■ WHAT THIS TASK INVOLVES
Please repeat the material word for word, starting with the line that contains "Given: Open the reviewer name Taryn H" and going on through the line that contains "Looking at the".

::: LISTED ENTRIES

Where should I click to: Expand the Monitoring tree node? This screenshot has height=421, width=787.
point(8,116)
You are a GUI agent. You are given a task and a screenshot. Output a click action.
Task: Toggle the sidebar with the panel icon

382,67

::::::
::: LISTED ENTRIES

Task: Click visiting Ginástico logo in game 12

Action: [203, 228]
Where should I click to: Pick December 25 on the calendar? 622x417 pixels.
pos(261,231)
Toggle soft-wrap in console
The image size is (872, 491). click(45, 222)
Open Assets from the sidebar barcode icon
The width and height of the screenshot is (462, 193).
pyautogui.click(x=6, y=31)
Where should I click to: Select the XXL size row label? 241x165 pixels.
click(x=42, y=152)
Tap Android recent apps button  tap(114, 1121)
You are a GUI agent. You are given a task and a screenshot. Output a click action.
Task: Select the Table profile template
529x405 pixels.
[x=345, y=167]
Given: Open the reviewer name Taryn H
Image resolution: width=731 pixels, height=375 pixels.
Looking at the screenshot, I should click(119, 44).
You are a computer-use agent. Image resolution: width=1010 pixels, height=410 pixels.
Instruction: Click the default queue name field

::::::

■ SOLUTION FOR THIS PROBLEM
Given: Open the reviewer name Taryn H
Image resolution: width=731 pixels, height=375 pixels.
Looking at the screenshot, I should click(119, 44).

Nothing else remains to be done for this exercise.